Here we will explore how to access OBIS data through **R**, but all the operations can also be done through **Python**. Check the [`pyobis` module]() and the other notebooks in this repo. We will focus on getting the different types of data, rather than on its direct application/integration with remote sensing, although a few examples will be provided.

----

`robis` is the main gateway for OBIS data through R. You can learn more about `robis` in the [OBIS manual.](https://manual.obis.org/access.html#r-package)

Hands-on outline:

1. Downloading occurrence records 
2. Get species lists 
3. Events and time series
4. Extended measurements

In a second notebook, we will explore two other products:

1. Full export 
2. Gridded product 

Before starting, we need to install a few packages on Google Colab (if you are using Binder, just skip this cell):

In [None]:
# On your local computer you can use install.packages() for everything
# Here we use the system interface to some, as the installation
# with r2u is faster.
system("apt-get install r-cran-sf r-cran-terra") # Spatial packages
system("apt-get install r-cran-robis")           # OBIS API interface
system("apt-get install r-cran-arrow")           # To deal with full export
system("apt-get install r-cran-DBI")             # To deal with full export
system("apt-get install r-cran-duckdb")          # To deal with full export
system("apt-get install r-cran-rnaturalearth")   # For mapping
system("apt-get install r-cran-h3jsr")           # For indexing (H3 sytem)
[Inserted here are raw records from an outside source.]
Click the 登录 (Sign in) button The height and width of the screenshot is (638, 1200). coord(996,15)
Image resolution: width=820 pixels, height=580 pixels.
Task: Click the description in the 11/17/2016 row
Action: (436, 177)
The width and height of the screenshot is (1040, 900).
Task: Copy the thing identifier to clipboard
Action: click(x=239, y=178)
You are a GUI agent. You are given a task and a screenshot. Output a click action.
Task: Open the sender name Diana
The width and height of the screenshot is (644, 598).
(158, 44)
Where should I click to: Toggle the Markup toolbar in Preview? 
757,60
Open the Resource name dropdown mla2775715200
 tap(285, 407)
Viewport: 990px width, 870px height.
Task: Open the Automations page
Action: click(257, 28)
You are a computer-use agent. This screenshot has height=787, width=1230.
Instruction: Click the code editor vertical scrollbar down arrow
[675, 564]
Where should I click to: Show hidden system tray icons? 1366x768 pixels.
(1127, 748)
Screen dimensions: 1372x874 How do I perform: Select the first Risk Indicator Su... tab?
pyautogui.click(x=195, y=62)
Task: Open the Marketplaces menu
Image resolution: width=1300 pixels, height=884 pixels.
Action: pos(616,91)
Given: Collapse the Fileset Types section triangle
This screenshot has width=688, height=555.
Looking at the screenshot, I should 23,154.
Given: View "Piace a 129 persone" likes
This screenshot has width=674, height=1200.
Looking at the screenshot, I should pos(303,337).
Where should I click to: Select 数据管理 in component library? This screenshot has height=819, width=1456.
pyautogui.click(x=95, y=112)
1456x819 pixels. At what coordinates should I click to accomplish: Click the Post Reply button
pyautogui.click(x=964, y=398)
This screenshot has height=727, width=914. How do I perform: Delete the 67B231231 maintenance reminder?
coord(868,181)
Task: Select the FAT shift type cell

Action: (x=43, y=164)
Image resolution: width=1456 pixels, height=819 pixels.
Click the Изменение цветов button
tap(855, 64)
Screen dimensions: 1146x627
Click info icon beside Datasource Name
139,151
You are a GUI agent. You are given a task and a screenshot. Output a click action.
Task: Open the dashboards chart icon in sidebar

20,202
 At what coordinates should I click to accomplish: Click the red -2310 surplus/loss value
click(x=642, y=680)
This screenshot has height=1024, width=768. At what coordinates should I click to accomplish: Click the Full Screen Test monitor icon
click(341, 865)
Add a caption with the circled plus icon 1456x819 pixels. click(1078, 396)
# Install additional from GitHub
system("apt-get install r-cran-bspm")
bspm::enable()
devtools::install_github("iobis/obistools")
devtools::install_github("ropensci/mregions2")

We also need to download some sample data.

In [None]:
# Install AWS CLI interface, to get speciesgrids
system('curl "https://awscli.amazonaws.com/awscli-exe-linux-x86_64.zip" -o "awscliv2.zip"')
system('unzip awscliv2.zip')
system('sudo ./aws/install')
system('rm awscliv2.zip')
system('rm -r aws')

# Download some data that we will be using in this practical
#### Download species grids
fs::dir_create("speciesgrids")
system("aws s3 cp --recursive s3://obis-products/speciesgrids/h3_7 speciesgrids --no-sign-request")
#### Download full export sample

#### Download Copernicus data sample

### 1. Downloading occurrence records

To download records from OBIS we use the function `occurrence`. There are many arguments you can pass to download data for a specific species, taxonomic level or region.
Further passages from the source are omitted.